╭─ Exercise input
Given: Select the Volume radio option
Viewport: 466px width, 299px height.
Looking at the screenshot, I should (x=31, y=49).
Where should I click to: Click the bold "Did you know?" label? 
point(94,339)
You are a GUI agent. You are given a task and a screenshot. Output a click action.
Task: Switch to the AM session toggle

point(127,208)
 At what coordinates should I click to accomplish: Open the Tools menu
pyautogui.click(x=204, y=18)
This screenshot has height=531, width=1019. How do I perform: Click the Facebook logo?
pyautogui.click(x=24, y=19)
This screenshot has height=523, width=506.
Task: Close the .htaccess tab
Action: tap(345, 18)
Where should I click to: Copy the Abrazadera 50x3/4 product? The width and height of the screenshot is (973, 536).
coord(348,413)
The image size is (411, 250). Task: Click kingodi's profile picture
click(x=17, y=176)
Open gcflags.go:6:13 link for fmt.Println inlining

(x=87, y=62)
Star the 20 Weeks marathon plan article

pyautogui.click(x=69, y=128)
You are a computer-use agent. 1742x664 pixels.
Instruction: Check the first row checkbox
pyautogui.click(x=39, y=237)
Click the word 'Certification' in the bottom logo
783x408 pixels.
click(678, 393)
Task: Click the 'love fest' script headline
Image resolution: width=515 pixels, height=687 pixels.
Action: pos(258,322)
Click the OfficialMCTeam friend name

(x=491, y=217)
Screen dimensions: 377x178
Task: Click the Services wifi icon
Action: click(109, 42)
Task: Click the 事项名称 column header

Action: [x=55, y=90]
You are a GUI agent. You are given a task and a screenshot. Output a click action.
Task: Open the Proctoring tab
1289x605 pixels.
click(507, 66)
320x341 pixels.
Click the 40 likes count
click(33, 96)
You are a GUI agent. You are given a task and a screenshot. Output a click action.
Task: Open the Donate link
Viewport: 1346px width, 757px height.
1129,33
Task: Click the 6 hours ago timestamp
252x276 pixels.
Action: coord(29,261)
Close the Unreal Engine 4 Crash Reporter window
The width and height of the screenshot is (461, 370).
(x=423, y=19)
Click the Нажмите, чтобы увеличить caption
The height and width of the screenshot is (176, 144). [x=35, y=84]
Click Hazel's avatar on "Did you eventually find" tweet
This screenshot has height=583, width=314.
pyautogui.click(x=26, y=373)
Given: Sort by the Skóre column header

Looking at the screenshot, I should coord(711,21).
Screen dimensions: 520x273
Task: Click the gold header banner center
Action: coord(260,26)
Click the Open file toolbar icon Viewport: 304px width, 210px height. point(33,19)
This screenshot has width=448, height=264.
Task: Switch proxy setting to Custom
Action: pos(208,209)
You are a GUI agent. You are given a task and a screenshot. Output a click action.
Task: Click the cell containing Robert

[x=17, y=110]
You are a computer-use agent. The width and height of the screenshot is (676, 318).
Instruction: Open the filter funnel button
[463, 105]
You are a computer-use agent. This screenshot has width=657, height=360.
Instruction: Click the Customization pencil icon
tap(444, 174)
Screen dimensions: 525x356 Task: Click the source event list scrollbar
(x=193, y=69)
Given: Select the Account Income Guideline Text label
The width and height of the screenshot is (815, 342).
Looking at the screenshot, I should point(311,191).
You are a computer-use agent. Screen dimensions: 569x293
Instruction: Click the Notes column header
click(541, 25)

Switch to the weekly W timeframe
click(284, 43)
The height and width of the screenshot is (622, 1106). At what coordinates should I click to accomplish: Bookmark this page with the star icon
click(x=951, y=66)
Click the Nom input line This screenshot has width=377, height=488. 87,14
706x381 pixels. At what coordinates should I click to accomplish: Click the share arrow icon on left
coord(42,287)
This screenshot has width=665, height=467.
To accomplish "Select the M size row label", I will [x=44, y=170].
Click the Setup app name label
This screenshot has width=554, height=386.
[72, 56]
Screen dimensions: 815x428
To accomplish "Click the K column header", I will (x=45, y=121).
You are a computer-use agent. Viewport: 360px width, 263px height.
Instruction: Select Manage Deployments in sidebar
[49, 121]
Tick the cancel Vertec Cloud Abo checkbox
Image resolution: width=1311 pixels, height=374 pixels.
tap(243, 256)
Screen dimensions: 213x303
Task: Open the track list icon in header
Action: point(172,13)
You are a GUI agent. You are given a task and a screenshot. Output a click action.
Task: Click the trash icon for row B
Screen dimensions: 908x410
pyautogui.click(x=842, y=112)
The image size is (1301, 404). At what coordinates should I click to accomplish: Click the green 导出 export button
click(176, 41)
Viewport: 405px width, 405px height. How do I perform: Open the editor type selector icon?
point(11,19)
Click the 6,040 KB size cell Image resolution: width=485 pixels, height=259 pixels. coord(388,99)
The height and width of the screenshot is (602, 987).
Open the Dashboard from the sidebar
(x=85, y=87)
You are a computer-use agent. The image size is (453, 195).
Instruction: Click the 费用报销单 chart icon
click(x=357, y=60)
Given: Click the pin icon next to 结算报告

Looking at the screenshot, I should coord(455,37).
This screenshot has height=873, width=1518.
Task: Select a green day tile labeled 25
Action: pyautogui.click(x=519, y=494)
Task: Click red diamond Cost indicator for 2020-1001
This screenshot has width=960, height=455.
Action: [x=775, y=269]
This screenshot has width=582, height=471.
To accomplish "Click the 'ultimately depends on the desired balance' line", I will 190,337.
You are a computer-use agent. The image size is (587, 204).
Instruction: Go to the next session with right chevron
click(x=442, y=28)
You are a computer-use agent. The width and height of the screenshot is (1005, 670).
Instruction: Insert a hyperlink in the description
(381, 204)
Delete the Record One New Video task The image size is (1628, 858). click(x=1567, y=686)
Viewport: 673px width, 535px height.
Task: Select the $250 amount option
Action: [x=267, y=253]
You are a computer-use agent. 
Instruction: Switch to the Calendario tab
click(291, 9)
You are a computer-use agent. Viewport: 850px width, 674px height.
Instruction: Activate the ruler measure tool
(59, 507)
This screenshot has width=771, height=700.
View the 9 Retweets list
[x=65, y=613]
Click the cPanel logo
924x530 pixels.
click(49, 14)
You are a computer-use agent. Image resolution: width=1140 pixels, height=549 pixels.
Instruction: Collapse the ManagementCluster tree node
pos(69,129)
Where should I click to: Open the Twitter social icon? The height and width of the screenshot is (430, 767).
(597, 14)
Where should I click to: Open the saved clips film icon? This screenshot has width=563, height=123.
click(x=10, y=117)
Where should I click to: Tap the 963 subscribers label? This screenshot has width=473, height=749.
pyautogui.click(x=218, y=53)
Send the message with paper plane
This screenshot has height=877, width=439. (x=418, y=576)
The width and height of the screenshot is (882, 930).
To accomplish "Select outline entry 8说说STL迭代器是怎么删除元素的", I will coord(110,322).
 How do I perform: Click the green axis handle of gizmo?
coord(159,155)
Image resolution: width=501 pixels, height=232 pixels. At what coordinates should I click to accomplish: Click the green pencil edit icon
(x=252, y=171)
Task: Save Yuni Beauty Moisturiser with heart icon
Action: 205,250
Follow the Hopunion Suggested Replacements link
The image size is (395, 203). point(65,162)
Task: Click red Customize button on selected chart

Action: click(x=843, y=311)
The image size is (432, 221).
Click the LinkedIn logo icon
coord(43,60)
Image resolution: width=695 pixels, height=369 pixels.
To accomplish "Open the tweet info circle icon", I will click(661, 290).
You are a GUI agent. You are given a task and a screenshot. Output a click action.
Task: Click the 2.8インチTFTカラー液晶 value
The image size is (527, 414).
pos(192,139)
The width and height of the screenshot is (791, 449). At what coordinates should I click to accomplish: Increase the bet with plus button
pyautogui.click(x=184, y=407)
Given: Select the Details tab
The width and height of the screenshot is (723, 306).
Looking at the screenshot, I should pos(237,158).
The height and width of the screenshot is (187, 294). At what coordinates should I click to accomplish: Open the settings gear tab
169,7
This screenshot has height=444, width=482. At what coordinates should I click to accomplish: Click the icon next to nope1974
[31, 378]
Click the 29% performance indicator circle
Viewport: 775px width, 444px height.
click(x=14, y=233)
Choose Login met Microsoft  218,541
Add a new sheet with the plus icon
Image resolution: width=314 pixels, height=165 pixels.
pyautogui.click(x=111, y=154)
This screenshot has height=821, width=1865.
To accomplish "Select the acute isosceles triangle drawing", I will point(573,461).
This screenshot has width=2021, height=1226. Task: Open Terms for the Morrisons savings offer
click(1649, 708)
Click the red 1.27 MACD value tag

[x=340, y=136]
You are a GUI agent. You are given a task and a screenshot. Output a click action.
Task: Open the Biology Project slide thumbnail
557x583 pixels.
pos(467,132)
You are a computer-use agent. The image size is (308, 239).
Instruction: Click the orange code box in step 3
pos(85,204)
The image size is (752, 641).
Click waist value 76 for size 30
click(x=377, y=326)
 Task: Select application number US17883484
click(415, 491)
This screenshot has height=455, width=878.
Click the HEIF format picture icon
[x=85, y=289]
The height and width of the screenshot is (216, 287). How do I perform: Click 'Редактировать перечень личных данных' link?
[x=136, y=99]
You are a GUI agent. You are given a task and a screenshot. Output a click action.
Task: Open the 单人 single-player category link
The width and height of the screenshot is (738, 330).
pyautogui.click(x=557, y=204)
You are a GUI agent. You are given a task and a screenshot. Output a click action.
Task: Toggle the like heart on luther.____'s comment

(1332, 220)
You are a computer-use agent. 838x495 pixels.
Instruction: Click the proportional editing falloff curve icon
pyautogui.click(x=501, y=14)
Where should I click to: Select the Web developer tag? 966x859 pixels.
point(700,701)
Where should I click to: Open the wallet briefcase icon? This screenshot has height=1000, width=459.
╰─
▶ _Task item_
Print only the lines running from the one with "You are a computer-use agent. The image size is (308, 239)." to the final line of the data above, each exactly as it appears.

▶ _Result of this exercise_
You are a computer-use agent. The image size is (308, 239).
Instruction: Click the orange code box in step 3
pos(85,204)
The image size is (752, 641).
Click waist value 76 for size 30
click(x=377, y=326)
 Task: Select application number US17883484
click(415, 491)
This screenshot has height=455, width=878.
Click the HEIF format picture icon
[x=85, y=289]
The height and width of the screenshot is (216, 287). How do I perform: Click 'Редактировать перечень личных данных' link?
[x=136, y=99]
You are a GUI agent. You are given a task and a screenshot. Output a click action.
Task: Open the 单人 single-player category link
The width and height of the screenshot is (738, 330).
pyautogui.click(x=557, y=204)
You are a GUI agent. You are given a task and a screenshot. Output a click action.
Task: Toggle the like heart on luther.____'s comment

(1332, 220)
You are a computer-use agent. 838x495 pixels.
Instruction: Click the proportional editing falloff curve icon
pyautogui.click(x=501, y=14)
Where should I click to: Select the Web developer tag? 966x859 pixels.
point(700,701)
Where should I click to: Open the wallet briefcase icon? This screenshot has height=1000, width=459.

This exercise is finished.